About this task:
Quote, word for word, the line containing "You are a GUI" and all lines that follow it to the end of the records, with no pictures.

-------- Exercise materials --------

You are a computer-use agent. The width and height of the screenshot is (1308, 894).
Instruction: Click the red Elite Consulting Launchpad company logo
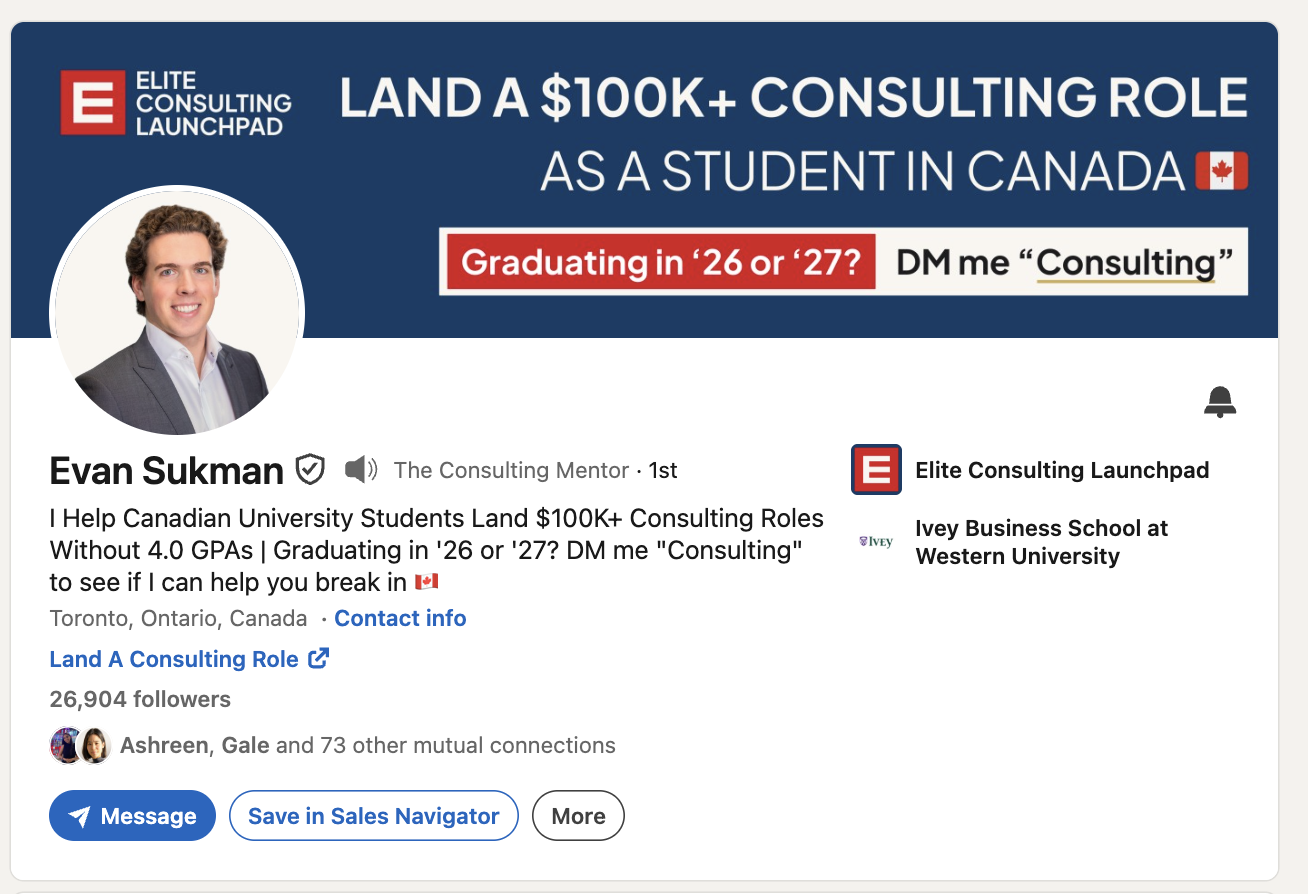point(876,470)
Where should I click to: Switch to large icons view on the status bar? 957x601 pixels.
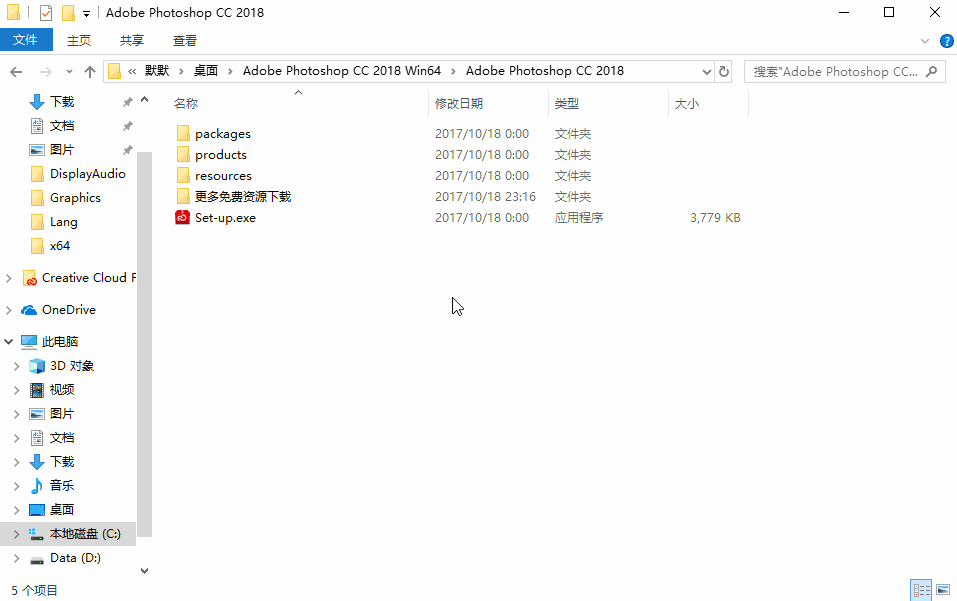[943, 590]
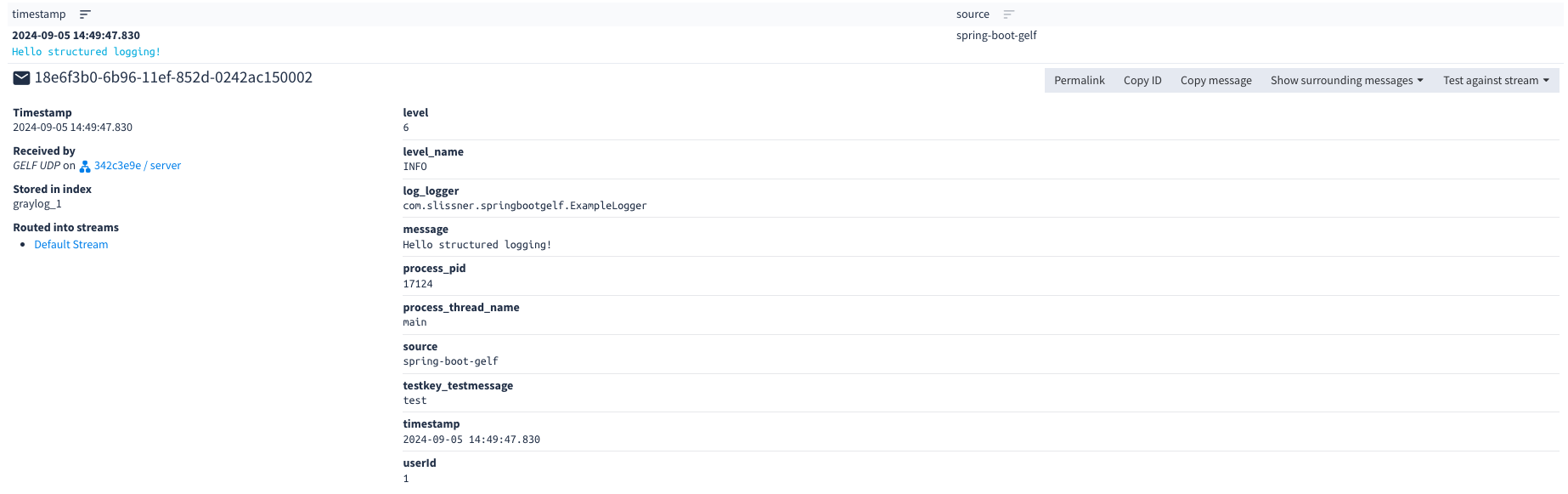Click the envelope icon beside message ID
This screenshot has height=494, width=1568.
[22, 78]
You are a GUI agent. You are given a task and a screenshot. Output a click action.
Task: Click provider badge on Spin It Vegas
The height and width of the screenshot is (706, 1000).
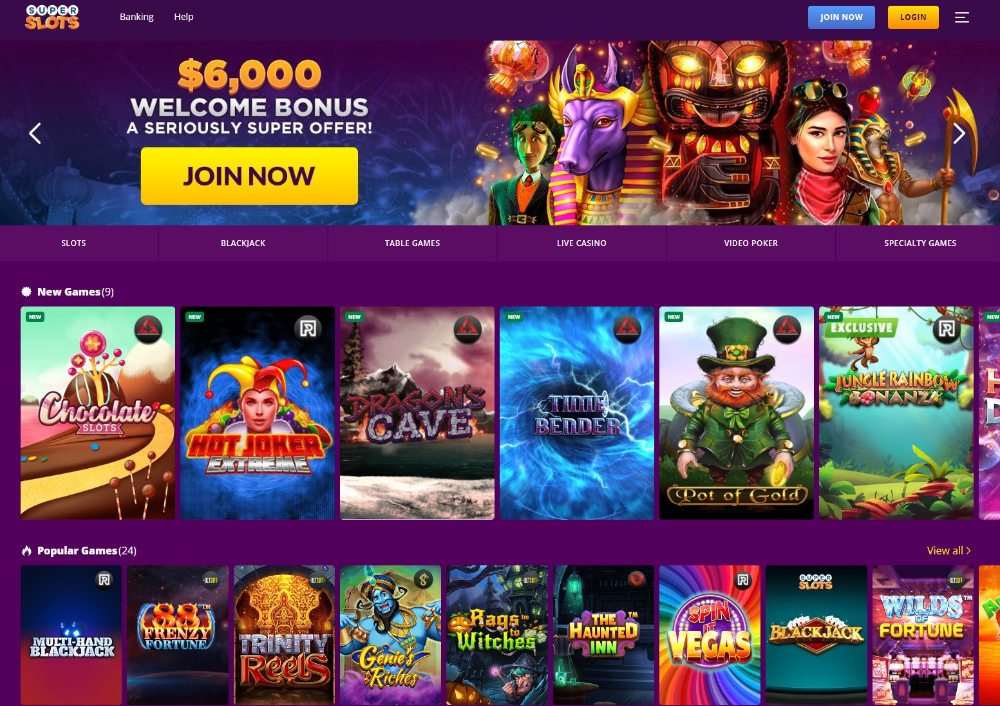742,580
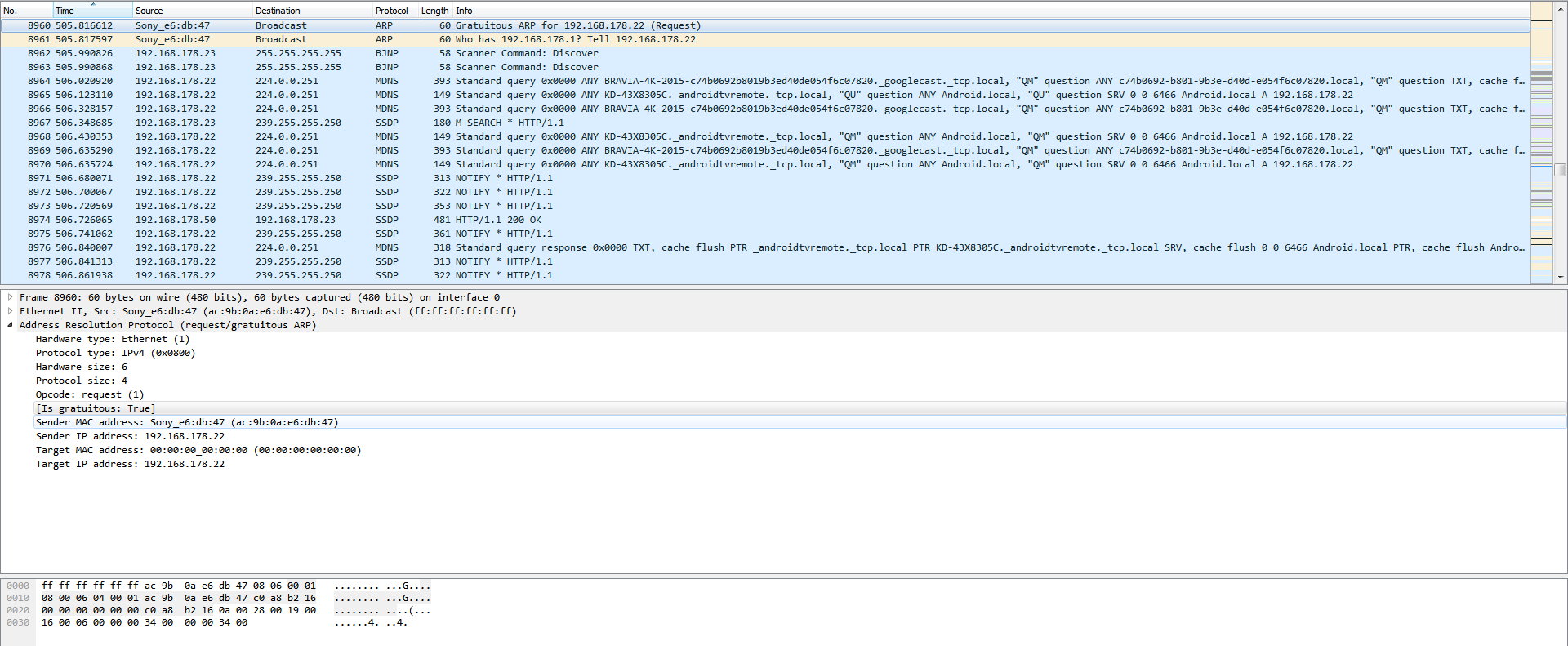Select the Sender IP address field
This screenshot has height=646, width=1568.
(130, 436)
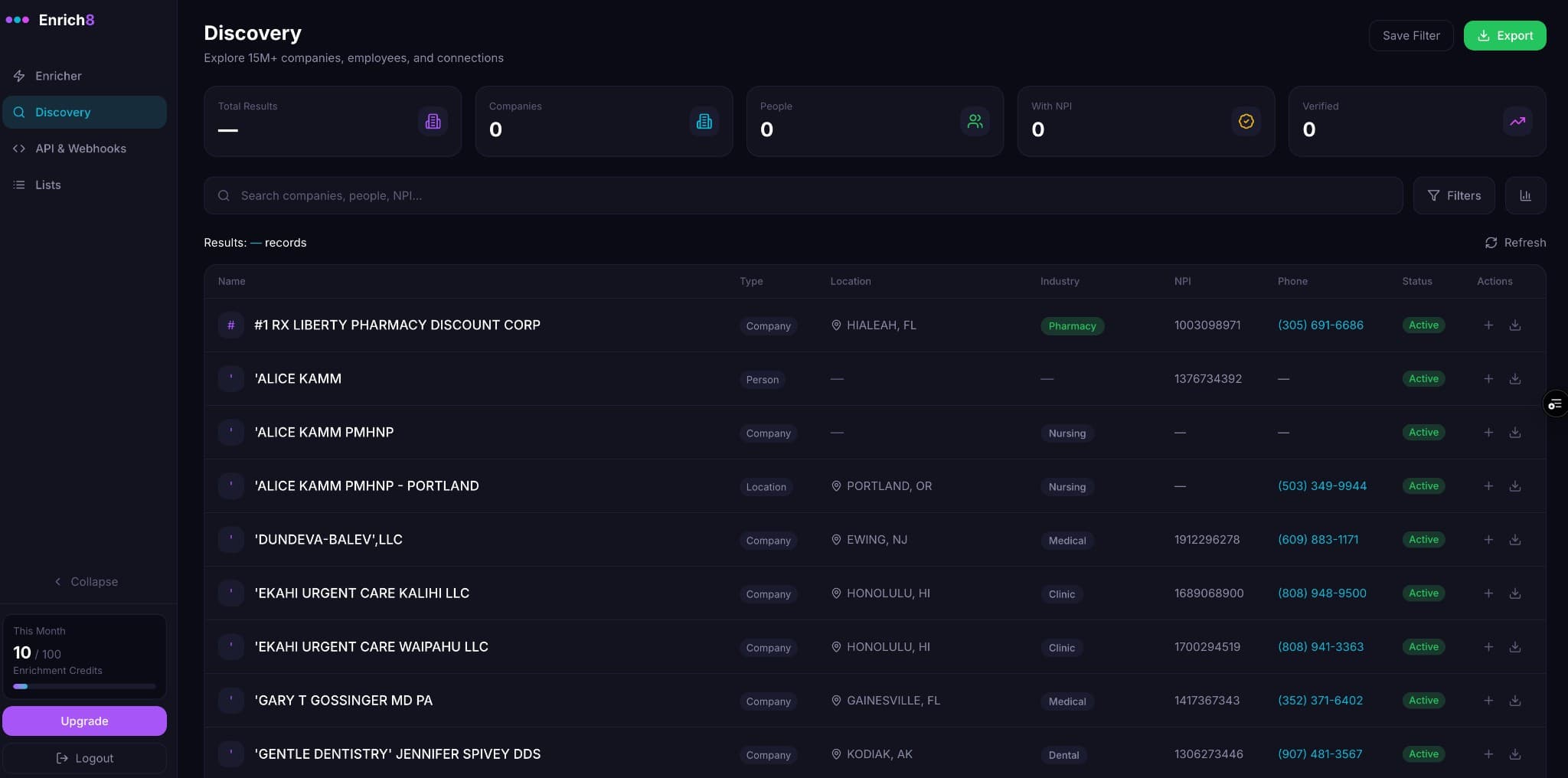Open the Enricher page
The width and height of the screenshot is (1568, 778).
point(58,76)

--------

Written answer:
You are a GUI agent. You are given a task and a screenshot. Output a click action.
Task: Click provider badge on Spin It Vegas
The height and width of the screenshot is (706, 1000).
742,580
Select the Sender IP address field
This screenshot has height=646, width=1568.
(130, 436)
Open the Enricher page
The width and height of the screenshot is (1568, 778).
point(58,76)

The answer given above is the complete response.